Spectacular Sarabia & Lemina Strike Sink Inconsistent Tottenham

Gary O’Neil held his emotions for a millisecond, glanced towards the fourth official, Thomas Bramall, and then let himself go, haring along the touchline, punching the air as he went. Given the season Wolves have had when it comes to VAR decisions, who could really blame him? This time, however, he need not fret for nobody was going to tell him Mario Lemina’s winner beyond the initial six minutes of second-half stoppage time would not stand.
Wolves could be forgiven for thinking their afternoon peaked moments earlier, when Pablo Sarabia, who set up Lemina for the goal with a deft, feathery pass, volleyed in after latching on to Matheus Cunha’s wedged pass. All the while Ange Postecoglou, hands in the pockets of his blue woollen trench coat, swivelled on his feet and quietly stewed.
Ordinarily, Wolves would have been staring down the barrel of a jarring defeat, with 15 shots to Spurs’ five in their favour. Until Sarabia’s strike, both teams had only two on target. Wolves passed up several chances, the best falling to Hwang Hee-chan.
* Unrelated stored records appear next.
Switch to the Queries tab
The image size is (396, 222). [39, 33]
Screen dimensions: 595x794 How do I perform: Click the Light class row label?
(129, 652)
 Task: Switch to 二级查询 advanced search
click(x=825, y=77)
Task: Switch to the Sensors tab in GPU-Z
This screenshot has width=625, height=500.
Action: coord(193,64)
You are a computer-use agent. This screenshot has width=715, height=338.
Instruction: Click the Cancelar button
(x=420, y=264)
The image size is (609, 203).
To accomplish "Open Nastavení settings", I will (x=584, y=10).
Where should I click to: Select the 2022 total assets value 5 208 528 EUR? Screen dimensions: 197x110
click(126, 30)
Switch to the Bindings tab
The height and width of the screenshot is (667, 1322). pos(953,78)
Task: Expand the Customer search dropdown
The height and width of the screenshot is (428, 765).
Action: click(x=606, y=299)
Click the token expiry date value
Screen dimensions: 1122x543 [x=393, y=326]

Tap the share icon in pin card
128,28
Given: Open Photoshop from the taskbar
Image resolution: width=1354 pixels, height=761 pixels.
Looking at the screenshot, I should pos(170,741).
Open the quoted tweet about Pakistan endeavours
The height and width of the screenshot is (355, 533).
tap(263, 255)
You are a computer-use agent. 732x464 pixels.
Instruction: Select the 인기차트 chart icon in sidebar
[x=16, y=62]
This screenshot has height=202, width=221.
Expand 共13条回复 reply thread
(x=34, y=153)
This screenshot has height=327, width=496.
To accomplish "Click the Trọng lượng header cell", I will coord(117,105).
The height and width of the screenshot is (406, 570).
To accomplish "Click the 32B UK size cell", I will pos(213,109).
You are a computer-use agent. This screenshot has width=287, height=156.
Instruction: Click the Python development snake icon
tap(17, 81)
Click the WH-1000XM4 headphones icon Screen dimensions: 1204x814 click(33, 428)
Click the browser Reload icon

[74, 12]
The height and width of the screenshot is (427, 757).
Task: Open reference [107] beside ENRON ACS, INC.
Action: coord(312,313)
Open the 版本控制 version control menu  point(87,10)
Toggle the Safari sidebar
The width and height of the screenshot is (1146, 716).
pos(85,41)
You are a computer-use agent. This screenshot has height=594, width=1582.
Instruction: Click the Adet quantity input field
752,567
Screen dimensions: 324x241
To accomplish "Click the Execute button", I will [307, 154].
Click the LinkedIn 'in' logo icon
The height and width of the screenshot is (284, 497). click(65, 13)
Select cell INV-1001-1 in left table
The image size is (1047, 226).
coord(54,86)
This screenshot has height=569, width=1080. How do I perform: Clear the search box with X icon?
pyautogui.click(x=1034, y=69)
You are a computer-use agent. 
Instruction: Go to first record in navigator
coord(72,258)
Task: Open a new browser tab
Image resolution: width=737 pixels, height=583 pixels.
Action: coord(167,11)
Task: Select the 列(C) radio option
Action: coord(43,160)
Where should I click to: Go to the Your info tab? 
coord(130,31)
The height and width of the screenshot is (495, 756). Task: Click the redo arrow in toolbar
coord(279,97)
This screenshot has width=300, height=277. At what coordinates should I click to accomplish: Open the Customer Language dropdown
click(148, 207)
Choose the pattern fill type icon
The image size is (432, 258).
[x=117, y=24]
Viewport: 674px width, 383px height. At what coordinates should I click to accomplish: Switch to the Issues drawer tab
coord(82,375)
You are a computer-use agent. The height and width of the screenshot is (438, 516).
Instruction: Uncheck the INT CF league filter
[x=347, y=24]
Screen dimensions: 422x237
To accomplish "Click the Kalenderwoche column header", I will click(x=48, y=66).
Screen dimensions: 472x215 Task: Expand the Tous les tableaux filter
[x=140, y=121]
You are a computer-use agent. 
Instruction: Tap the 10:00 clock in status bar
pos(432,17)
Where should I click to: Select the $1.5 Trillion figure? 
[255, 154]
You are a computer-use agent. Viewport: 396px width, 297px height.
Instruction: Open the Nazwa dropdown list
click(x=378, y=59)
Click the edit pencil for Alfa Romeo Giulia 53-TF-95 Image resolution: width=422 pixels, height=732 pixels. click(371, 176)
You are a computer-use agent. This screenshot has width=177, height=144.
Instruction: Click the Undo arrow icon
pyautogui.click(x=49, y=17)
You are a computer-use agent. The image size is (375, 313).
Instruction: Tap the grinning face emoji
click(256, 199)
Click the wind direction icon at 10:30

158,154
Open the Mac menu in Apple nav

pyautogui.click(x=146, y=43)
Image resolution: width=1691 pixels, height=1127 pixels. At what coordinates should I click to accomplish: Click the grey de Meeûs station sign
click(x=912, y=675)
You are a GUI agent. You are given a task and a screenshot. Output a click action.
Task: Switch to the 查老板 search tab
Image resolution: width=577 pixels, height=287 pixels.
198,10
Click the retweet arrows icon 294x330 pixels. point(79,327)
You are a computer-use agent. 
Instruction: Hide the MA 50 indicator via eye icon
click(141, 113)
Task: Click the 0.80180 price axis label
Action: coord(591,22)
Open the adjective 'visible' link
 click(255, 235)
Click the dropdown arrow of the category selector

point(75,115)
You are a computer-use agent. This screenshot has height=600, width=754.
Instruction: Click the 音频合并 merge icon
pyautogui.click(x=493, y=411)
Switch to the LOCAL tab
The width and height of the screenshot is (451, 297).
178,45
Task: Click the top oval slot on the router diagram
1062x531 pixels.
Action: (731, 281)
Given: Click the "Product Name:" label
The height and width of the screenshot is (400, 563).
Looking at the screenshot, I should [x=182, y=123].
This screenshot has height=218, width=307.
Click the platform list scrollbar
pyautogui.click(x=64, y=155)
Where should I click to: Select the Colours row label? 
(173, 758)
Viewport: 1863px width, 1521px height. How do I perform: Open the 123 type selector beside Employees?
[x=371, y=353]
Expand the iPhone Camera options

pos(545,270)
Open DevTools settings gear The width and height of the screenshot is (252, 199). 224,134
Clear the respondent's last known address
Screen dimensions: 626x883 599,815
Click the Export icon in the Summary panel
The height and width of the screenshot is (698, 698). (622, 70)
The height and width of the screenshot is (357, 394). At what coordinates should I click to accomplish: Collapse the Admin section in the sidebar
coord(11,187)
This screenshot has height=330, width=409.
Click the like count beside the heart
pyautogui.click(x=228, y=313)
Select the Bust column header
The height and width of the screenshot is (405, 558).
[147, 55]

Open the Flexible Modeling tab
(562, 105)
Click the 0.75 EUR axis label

Until a late effort by the Spurs substitute Giovani Lo Celso, Spurs’ only shot on José Sá’s goal ended up in the back of the Wolves net, Johnson beating Nélson Semedo to the ball at the back post to convert Pedro Porro’s low cross. Dejan Kulusevski’s nonchalant flick, to free the overlapping Porro, was the catalyst.
O’Neil spent much of this game bouncing on the edge of his technical area in unbridled frustration. Hwang’s chance 10 minutes into the second half, which arrived after João Gomes’s shot pinballed towards him via a heavy deflection off Ben Davies, was one of the best from a Wolves perspective but others were guilty of fluffing their lines. O’Neil arched his back and looked to the skies after the busy Cunha ran into traffic moments earlier and then Cunha sent a wayward shot wide after a neat give-and-go with wing-back Rayan Aït-Nouri.